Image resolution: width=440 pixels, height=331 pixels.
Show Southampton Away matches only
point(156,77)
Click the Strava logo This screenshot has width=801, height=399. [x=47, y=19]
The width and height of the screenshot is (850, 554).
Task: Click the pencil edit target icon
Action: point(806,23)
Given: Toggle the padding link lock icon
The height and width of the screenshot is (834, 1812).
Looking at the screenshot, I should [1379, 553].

...

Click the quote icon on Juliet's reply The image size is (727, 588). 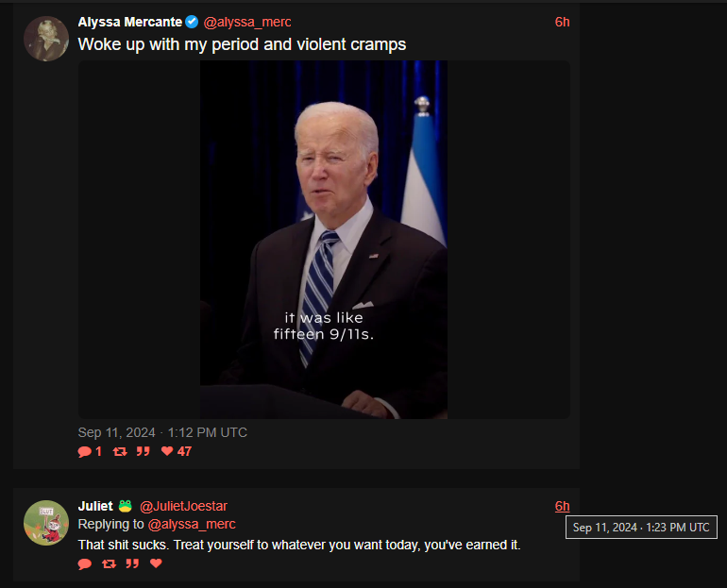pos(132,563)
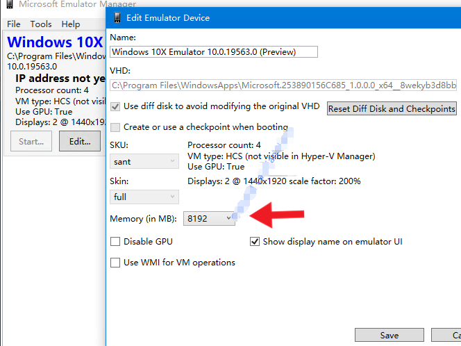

WHAT THE TASK ASKS => Please copy out the lines from the one containing "Click the Strava" up to and including the one containing "Looking at the", keeping every character unchanged.

ANSWER FOR THE TASK =>
Click the Strava logo This screenshot has width=801, height=399. [x=47, y=19]
The width and height of the screenshot is (850, 554).
Task: Click the pencil edit target icon
Action: point(806,23)
Given: Toggle the padding link lock icon
The height and width of the screenshot is (834, 1812).
Looking at the screenshot, I should [1379, 553].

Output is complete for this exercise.